1 Jingga di Langit Senja

"Lihat deh langitnya!"

"Kenapa? Langitnya masih di sana, belum pindah tuh."

Si lelaki lawan bicaranya tersenyum hangat. Ia meraih wajah perempuannya dan menangkupnya gemas.

"Maksudku bukan pindah, Tasya. Coba kamu lihat itu warnanya."

Perempuan yang diketahui bernama Tasya mendongak. Ia menatap langit yang menguning. Ia lantas menoleh dan menatap lelaki itu dengan alis mata bertaut bingung.

"Jingga?"

"Betul. Sebelum taburan bintang menghiasi langit malam, Jingga pasti lebih dulu menghiasi langit bumi."

"Terus sebenarnya kamu mau ngomong apa, sih, Vernon?"

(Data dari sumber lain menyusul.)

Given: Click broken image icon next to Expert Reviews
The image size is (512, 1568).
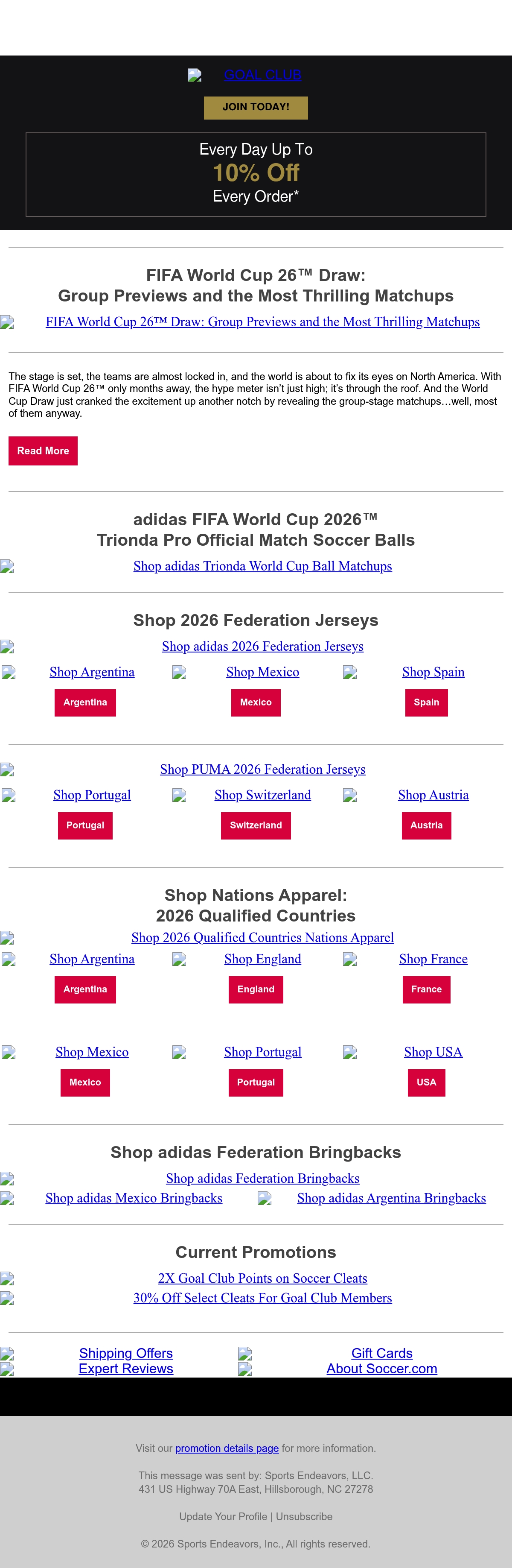Looking at the screenshot, I should click(7, 1369).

Vernon terkekeh. Ia menepuk lembut kepala Tasya dengan sayang. Dari samping ia membuka jaket dan menyampirkannya ke bahu Tasya yang terbuka.

"Meski pun hubungan kita bisa dibilang singkat seperti waktu jingga menghiasi langit bumi, aku bahagia bisa bertemu denganmu.... Ingat kan kamu menerima cintaku saat Jingga juga."

"Iya juga ya. Ah, kamu puitis banget. Aku kadang suka gak paham cara bicaramu dan pola pikirmu. Yah, mungkin itu yang dinamakan orang jenius punya caranya sendiri."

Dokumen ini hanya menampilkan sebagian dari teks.